• Data provided
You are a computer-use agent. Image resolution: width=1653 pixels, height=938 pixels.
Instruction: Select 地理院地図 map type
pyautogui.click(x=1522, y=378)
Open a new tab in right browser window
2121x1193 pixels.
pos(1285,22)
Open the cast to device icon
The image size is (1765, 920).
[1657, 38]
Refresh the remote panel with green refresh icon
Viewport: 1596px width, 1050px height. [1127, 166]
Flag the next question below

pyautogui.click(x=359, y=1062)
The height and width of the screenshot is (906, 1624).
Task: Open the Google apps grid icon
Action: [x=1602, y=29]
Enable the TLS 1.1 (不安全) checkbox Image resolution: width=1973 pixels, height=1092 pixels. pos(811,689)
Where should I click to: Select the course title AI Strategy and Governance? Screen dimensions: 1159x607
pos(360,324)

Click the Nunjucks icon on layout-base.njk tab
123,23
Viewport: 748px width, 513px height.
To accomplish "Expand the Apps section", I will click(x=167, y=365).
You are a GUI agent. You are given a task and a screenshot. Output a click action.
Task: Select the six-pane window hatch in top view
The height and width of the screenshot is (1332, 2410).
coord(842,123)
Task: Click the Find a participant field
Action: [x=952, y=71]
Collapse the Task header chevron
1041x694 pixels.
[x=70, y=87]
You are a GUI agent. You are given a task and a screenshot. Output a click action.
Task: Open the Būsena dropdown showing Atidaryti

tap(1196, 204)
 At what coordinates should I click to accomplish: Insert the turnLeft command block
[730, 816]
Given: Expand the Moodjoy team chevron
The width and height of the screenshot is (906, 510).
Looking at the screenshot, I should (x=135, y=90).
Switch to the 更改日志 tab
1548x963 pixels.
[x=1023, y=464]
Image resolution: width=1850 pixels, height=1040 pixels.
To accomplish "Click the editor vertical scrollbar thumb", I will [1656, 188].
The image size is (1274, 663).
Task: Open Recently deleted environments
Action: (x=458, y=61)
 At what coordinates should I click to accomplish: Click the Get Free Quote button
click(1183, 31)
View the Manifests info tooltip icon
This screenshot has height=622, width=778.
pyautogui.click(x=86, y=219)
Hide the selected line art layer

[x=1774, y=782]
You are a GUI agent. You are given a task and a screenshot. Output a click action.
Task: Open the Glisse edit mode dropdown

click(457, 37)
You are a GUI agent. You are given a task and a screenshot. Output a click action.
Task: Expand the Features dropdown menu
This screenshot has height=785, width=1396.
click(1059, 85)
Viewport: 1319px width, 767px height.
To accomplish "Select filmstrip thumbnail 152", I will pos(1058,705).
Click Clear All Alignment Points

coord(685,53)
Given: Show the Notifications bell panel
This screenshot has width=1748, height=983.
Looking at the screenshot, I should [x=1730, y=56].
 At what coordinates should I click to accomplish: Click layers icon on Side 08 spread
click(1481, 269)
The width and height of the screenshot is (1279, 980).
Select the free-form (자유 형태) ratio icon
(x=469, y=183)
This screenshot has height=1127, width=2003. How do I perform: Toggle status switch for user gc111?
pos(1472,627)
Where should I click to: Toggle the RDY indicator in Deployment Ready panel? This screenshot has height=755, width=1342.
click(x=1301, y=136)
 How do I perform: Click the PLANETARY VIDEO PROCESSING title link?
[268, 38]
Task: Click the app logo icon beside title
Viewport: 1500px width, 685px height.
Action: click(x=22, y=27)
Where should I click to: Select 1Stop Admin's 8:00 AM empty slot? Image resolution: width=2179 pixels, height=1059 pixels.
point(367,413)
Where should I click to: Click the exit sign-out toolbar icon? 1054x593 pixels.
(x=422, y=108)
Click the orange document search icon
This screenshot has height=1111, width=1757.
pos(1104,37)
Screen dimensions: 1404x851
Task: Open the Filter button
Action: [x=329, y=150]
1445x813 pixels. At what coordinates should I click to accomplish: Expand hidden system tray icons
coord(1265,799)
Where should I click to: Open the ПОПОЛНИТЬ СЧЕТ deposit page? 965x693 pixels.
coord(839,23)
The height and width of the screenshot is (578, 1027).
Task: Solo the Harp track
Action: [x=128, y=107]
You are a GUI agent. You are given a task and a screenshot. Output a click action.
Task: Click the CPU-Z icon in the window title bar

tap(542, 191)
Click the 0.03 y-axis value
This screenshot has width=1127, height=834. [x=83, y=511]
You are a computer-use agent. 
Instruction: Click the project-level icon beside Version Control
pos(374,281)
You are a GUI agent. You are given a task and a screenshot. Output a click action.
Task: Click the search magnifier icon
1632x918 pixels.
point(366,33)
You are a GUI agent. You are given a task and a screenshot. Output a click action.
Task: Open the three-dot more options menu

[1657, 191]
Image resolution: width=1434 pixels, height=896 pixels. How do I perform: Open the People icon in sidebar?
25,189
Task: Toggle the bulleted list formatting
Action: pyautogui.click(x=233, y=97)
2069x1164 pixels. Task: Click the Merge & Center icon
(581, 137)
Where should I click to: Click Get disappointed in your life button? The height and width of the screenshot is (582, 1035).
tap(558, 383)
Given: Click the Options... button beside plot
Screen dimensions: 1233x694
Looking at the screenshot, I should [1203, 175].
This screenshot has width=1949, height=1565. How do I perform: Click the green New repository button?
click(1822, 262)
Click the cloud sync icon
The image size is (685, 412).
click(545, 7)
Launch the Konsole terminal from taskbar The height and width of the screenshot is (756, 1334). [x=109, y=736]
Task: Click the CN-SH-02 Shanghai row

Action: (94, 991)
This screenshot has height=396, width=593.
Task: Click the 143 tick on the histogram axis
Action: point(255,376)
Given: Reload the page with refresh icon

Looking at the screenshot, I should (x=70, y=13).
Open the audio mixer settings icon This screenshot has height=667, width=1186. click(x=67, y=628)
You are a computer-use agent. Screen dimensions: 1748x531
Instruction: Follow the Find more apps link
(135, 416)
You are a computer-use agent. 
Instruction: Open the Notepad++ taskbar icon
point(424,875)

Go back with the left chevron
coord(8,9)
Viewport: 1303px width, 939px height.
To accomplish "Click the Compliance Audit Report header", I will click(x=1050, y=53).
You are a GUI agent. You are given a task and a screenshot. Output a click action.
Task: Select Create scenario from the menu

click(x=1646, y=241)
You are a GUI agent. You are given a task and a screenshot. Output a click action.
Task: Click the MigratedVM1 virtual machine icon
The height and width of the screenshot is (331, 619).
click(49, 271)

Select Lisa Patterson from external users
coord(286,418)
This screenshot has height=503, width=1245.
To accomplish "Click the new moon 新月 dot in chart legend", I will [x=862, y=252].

• Your goal
Retype all the records above without changing a word.

• Result for this task
You are a computer-use agent. Image resolution: width=1653 pixels, height=938 pixels.
Instruction: Select 地理院地図 map type
pyautogui.click(x=1522, y=378)
Open a new tab in right browser window
2121x1193 pixels.
pos(1285,22)
Open the cast to device icon
The image size is (1765, 920).
[1657, 38]
Refresh the remote panel with green refresh icon
Viewport: 1596px width, 1050px height. [1127, 166]
Flag the next question below

pyautogui.click(x=359, y=1062)
The height and width of the screenshot is (906, 1624).
Task: Open the Google apps grid icon
Action: [x=1602, y=29]
Enable the TLS 1.1 (不安全) checkbox Image resolution: width=1973 pixels, height=1092 pixels. pos(811,689)
Where should I click to: Select the course title AI Strategy and Governance? Screen dimensions: 1159x607
pos(360,324)

Click the Nunjucks icon on layout-base.njk tab
123,23
Viewport: 748px width, 513px height.
To accomplish "Expand the Apps section", I will click(x=167, y=365).
You are a GUI agent. You are given a task and a screenshot. Output a click action.
Task: Select the six-pane window hatch in top view
The height and width of the screenshot is (1332, 2410).
coord(842,123)
Task: Click the Find a participant field
Action: [x=952, y=71]
Collapse the Task header chevron
1041x694 pixels.
[x=70, y=87]
You are a GUI agent. You are given a task and a screenshot. Output a click action.
Task: Open the Būsena dropdown showing Atidaryti

tap(1196, 204)
 At what coordinates should I click to accomplish: Insert the turnLeft command block
[730, 816]
Given: Expand the Moodjoy team chevron
The width and height of the screenshot is (906, 510).
Looking at the screenshot, I should (x=135, y=90).
Switch to the 更改日志 tab
1548x963 pixels.
[x=1023, y=464]
Image resolution: width=1850 pixels, height=1040 pixels.
To accomplish "Click the editor vertical scrollbar thumb", I will [1656, 188].
The image size is (1274, 663).
Task: Open Recently deleted environments
Action: (x=458, y=61)
 At what coordinates should I click to accomplish: Click the Get Free Quote button
click(1183, 31)
View the Manifests info tooltip icon
This screenshot has height=622, width=778.
pyautogui.click(x=86, y=219)
Hide the selected line art layer

[x=1774, y=782]
You are a GUI agent. You are given a task and a screenshot. Output a click action.
Task: Open the Glisse edit mode dropdown

click(457, 37)
You are a GUI agent. You are given a task and a screenshot. Output a click action.
Task: Expand the Features dropdown menu
This screenshot has height=785, width=1396.
click(1059, 85)
Viewport: 1319px width, 767px height.
To accomplish "Select filmstrip thumbnail 152", I will pos(1058,705).
Click Clear All Alignment Points

coord(685,53)
Given: Show the Notifications bell panel
This screenshot has width=1748, height=983.
Looking at the screenshot, I should [x=1730, y=56].
 At what coordinates should I click to accomplish: Click layers icon on Side 08 spread
click(1481, 269)
The width and height of the screenshot is (1279, 980).
Select the free-form (자유 형태) ratio icon
(x=469, y=183)
This screenshot has height=1127, width=2003. How do I perform: Toggle status switch for user gc111?
pos(1472,627)
Where should I click to: Toggle the RDY indicator in Deployment Ready panel? This screenshot has height=755, width=1342.
click(x=1301, y=136)
 How do I perform: Click the PLANETARY VIDEO PROCESSING title link?
[268, 38]
Task: Click the app logo icon beside title
Viewport: 1500px width, 685px height.
Action: click(x=22, y=27)
Where should I click to: Select 1Stop Admin's 8:00 AM empty slot? Image resolution: width=2179 pixels, height=1059 pixels.
point(367,413)
Where should I click to: Click the exit sign-out toolbar icon? 1054x593 pixels.
(x=422, y=108)
Click the orange document search icon
This screenshot has height=1111, width=1757.
pos(1104,37)
Screen dimensions: 1404x851
Task: Open the Filter button
Action: [x=329, y=150]
1445x813 pixels. At what coordinates should I click to accomplish: Expand hidden system tray icons
coord(1265,799)
Where should I click to: Open the ПОПОЛНИТЬ СЧЕТ deposit page? 965x693 pixels.
coord(839,23)
The height and width of the screenshot is (578, 1027).
Task: Solo the Harp track
Action: [x=128, y=107]
You are a GUI agent. You are given a task and a screenshot. Output a click action.
Task: Click the CPU-Z icon in the window title bar

tap(542, 191)
Click the 0.03 y-axis value
This screenshot has width=1127, height=834. [x=83, y=511]
You are a computer-use agent. 
Instruction: Click the project-level icon beside Version Control
pos(374,281)
You are a GUI agent. You are given a task and a screenshot. Output a click action.
Task: Click the search magnifier icon
1632x918 pixels.
point(366,33)
You are a GUI agent. You are given a task and a screenshot. Output a click action.
Task: Open the three-dot more options menu

[1657, 191]
Image resolution: width=1434 pixels, height=896 pixels. How do I perform: Open the People icon in sidebar?
25,189
Task: Toggle the bulleted list formatting
Action: pyautogui.click(x=233, y=97)
2069x1164 pixels. Task: Click the Merge & Center icon
(581, 137)
Where should I click to: Click Get disappointed in your life button? The height and width of the screenshot is (582, 1035).
tap(558, 383)
Given: Click the Options... button beside plot
Screen dimensions: 1233x694
Looking at the screenshot, I should [1203, 175].
This screenshot has width=1949, height=1565. How do I perform: Click the green New repository button?
click(1822, 262)
Click the cloud sync icon
The image size is (685, 412).
click(545, 7)
Launch the Konsole terminal from taskbar The height and width of the screenshot is (756, 1334). [x=109, y=736]
Task: Click the CN-SH-02 Shanghai row

Action: (94, 991)
This screenshot has height=396, width=593.
Task: Click the 143 tick on the histogram axis
Action: point(255,376)
Given: Reload the page with refresh icon

Looking at the screenshot, I should (x=70, y=13).
Open the audio mixer settings icon This screenshot has height=667, width=1186. click(x=67, y=628)
You are a computer-use agent. Screen dimensions: 1748x531
Instruction: Follow the Find more apps link
(135, 416)
You are a computer-use agent. 
Instruction: Open the Notepad++ taskbar icon
point(424,875)

Go back with the left chevron
coord(8,9)
Viewport: 1303px width, 939px height.
To accomplish "Click the Compliance Audit Report header", I will click(x=1050, y=53).
You are a GUI agent. You are given a task and a screenshot. Output a click action.
Task: Select Create scenario from the menu

click(x=1646, y=241)
You are a GUI agent. You are given a task and a screenshot. Output a click action.
Task: Click the MigratedVM1 virtual machine icon
The height and width of the screenshot is (331, 619).
click(49, 271)

Select Lisa Patterson from external users
coord(286,418)
This screenshot has height=503, width=1245.
To accomplish "Click the new moon 新月 dot in chart legend", I will [x=862, y=252].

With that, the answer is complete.